Dreyer ließ sein Auto samt Mitfahrern stehen, und schweigend gingen die beiden Männer den kurzen Weg, bis sie an den hinteren Baumstämmen ankamen. Das Schwirren der Insekten war schon zu hören, noch ehe Walter Details erkennen konnte. Als er dann direkt davor stand, konnte er es immer noch nicht recht glauben, so irreal war der Anblick: In den schwarzen Lederhandschuhen waren tatsächlich die Schnittflächen von Handgelenken zu sehen. Zumindest nahm Walter Dreyer das an, denn seine anatomischen Kenntnisse waren nicht sonderlich ausgeprägt. Instinktiv verscheuchte er die Fliegen, die in der Wärme des prallen Sonnenlichts den Verlockungen der Verwesung nicht widerstehen konnten. Dann wandte er sich nachdenklich ab und sah sich lange aufmerksam um.
»Hier ist niemand«, teilte Ahlsens mit. »Ich hab die Gegend genauestens im Auge behalten und die ganze Zeit niemanden gesehen oder gehört, obwohl ich anfangs schon dachte, da beobachtet mich einer.«
»Zwei Hände«, überlegte Dreyer laut, »wo ist der Rest?«
»Gute Frage«, stimmte ihm Ahlsens zu, »das habe ich mich auch schon gefragt, während ich hier wartete. Ein unangenehmer Gedanke übrigens, wenn man hier so allein rumsitzt.«
»Und Sie hatten das Gefühl, beobachtet zu werden?« Walter sah erneut über die weiten Felder zum Waldrand hinauf.
»Na, Sie kennen das doch sicher auch. Selbst mich alten Mann erwischt es von Zeit zu Zeit, im Wald oder in der Dämmerung, und auch nur, wenn ich allein unterwegs bin ... Aber da ist sicher nichts dran, dass man Blicke spüren kann«, sprach Ahlsens sich Mut zu.
Dreyer bekannte: »Na klar kenne ich das, vermute jedoch, dass unsere Instinkte für dieses Gefühl verantwortlich sind. Also: Ich würde erst einmal davon ausgehen, dass Sie tatsächlich beobachtet wurden. Diese Handschuhe liegen hier noch nicht lange. Es sieht alles ziemlich, ähm, frisch aus.« Er sah auf seine Uhr. Halb elf. »Vielleicht sollten gerade Sie das da finden?«
»Ich? Wieso denn?!« Ahlsens war entsetzt.

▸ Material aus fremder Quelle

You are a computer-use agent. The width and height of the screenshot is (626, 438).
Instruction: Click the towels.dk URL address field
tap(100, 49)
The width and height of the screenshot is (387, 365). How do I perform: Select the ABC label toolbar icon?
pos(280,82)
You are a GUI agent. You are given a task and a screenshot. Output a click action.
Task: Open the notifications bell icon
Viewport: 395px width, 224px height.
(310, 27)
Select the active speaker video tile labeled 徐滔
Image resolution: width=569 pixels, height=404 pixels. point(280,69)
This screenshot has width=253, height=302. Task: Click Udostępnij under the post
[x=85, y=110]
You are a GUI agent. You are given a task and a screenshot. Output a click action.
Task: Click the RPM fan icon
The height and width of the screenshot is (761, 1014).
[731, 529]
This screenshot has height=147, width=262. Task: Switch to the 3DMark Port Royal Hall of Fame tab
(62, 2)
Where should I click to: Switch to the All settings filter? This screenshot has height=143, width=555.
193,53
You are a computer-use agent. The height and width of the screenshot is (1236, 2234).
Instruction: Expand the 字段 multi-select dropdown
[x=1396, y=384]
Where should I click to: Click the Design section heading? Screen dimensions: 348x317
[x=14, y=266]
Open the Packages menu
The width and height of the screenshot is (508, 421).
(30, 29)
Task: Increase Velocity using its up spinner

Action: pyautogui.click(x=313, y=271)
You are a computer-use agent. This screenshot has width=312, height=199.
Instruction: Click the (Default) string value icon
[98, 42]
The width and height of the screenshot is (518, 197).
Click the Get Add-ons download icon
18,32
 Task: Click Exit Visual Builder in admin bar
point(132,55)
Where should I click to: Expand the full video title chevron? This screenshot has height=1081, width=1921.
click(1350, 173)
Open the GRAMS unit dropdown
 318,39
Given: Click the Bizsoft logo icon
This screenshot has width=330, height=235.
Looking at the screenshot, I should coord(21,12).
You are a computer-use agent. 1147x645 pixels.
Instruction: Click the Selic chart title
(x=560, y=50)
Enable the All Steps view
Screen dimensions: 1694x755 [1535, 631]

»War nur so ’ne Idee«, lenkte Dreyer rasch ein. Doch dann begründete er seine Vermutung: »Es ist doch irgendwie eigenartig, finden Sie nicht? Die Dinger sind nicht zu übersehen. Würden sie schon länger so daliegen, hätte irgendein Raubvogel oder ein anderes Tier sich wenigstens einen der Handschuhe schnappen können, hätte mal dran gezerrt oder sonst etwas verändert, doch nein, sie liegen beide exakt so positioniert, dass man nicht an ein zufällig vergessenes Paar glauben kann und einfach an ihnen vorbei geht. Dieses schauerliche Arrangement wäre nach kurzer Zeit zerstört gewesen, glauben Sie mir.«
Ahlsens dachte nach. »Ich bin von Waldau gekommen. Da kann man diese Stelle schon von da hinten sehen«, wies er auf den von ihm zurückgelegten Weg. »Da war niemand. Ich habe nur den Trecker fahren gehört.«
Walter Dreyer versuchte, sich die Situation vorzustellen. Also war der Wenzel hier in der Gegend unterwegs gewesen. Ob dem was aufgefallen war? Und mit wem hatte er heute Morgen am Zaun gearbeitet? Eine heftige Unruhe ergriff ihn. Wenn in den Handschuhen tatsächlich menschliche Körperteile stecken sollten, war keine Zeit zu verlieren. »Ich werde jetzt meine Vorgesetzte in Gardelegen anrufen«, teilte er entschlossen mit.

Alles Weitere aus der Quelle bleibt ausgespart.